## WORK TO COMPLETE
What lines of the listing below contain the word "entry"? Copy each of them out.

## PROVIDED DATA
========================================================================
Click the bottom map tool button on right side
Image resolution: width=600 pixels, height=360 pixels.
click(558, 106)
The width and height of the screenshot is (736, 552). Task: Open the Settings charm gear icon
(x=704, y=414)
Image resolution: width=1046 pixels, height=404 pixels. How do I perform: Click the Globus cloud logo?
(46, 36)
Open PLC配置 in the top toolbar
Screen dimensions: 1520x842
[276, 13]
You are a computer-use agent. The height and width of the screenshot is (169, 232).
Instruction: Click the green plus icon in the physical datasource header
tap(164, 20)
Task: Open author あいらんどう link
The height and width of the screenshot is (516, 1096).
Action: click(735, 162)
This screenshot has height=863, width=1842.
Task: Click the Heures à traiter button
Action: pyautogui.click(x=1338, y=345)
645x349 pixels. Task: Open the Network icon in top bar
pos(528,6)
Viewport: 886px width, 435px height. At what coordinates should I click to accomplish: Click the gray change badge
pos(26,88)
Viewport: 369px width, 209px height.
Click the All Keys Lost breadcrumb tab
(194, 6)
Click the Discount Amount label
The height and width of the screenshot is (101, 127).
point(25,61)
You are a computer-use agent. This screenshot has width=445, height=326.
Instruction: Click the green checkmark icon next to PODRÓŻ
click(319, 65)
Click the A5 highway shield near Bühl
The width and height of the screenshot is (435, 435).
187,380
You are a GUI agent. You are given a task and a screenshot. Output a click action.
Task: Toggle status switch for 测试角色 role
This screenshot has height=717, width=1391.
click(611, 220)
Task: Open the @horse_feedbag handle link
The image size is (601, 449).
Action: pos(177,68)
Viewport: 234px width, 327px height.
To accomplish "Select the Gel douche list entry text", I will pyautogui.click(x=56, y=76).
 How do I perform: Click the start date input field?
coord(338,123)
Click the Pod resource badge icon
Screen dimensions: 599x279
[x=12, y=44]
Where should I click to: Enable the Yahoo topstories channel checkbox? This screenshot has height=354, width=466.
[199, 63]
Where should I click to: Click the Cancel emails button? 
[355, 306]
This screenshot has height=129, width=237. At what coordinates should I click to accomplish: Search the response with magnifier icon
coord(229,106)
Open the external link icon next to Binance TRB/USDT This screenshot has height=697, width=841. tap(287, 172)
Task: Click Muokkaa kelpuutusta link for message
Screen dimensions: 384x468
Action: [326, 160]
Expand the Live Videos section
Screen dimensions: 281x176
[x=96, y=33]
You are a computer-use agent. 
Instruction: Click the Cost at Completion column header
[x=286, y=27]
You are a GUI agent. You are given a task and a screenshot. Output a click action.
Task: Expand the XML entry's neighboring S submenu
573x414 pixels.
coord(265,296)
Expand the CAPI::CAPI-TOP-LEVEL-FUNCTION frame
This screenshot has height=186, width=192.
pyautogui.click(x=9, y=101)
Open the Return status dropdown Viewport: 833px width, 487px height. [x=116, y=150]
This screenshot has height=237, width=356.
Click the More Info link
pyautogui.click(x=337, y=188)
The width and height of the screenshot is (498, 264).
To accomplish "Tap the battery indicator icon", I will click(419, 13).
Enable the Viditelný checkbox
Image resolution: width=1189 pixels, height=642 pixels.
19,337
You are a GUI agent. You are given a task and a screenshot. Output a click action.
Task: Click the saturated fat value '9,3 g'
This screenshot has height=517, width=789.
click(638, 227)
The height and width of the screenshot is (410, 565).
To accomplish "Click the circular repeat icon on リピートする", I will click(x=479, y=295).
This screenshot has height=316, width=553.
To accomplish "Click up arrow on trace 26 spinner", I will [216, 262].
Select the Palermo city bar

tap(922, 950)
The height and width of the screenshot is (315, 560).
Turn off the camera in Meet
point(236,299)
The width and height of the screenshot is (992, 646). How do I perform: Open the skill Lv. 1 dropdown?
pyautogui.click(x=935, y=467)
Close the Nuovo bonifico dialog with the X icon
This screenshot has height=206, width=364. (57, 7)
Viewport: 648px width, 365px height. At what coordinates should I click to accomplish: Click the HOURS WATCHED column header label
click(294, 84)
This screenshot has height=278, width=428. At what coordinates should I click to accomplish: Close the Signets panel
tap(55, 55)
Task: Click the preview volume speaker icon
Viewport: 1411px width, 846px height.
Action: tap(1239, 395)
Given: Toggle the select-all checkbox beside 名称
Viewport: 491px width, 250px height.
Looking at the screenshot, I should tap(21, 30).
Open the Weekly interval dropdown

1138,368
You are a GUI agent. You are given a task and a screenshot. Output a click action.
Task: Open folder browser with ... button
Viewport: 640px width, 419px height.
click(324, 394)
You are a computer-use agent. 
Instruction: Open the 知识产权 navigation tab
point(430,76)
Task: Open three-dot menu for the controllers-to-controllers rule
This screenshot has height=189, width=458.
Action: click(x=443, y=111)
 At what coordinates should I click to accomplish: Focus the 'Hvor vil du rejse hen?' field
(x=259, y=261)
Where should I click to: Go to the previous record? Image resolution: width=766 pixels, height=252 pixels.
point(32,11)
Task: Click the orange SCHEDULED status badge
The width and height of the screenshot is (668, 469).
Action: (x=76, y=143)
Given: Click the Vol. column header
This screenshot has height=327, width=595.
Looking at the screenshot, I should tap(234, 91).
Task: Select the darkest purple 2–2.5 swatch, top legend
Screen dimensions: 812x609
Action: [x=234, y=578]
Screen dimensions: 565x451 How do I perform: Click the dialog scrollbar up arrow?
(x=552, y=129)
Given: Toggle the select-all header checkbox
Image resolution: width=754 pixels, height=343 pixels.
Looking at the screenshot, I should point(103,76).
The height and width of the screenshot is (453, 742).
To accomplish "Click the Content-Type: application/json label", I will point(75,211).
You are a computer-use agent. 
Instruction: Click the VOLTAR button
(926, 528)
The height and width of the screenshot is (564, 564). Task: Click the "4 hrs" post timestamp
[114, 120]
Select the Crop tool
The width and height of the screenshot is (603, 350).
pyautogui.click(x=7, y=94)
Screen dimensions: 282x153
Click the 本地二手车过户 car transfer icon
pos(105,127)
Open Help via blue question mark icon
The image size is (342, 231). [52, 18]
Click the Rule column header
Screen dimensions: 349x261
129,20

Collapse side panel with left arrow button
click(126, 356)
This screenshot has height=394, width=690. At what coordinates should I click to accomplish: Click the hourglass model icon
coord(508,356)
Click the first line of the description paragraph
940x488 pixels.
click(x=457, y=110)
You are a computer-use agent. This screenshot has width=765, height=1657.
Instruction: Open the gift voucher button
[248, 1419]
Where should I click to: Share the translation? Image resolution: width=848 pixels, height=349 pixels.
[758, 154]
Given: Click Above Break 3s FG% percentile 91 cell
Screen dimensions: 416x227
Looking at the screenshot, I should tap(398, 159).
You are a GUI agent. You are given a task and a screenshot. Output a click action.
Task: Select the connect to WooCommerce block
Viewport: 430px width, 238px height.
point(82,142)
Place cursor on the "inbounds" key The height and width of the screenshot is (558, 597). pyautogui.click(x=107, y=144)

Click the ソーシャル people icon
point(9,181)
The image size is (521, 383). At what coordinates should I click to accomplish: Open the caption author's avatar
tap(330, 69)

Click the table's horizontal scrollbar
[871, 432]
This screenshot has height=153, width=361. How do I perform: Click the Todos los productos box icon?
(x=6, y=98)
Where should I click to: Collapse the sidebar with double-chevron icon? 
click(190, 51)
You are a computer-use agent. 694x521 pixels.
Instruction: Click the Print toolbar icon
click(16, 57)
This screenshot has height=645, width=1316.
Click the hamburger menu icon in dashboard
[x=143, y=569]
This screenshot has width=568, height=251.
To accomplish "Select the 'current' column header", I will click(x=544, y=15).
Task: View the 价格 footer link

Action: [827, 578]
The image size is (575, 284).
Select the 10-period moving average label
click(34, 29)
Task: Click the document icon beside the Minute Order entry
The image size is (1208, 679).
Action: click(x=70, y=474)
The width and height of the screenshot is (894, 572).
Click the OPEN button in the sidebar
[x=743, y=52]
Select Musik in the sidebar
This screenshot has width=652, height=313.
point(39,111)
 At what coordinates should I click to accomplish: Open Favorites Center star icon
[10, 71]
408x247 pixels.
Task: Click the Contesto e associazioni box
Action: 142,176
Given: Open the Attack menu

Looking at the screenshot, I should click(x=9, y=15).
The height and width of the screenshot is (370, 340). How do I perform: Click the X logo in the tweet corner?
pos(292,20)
========================================================================
## ANSWER SPACE
To accomplish "Select the Gel douche list entry text", I will pyautogui.click(x=56, y=76).
Task: Expand the XML entry's neighboring S submenu
Task: Click the document icon beside the Minute Order entry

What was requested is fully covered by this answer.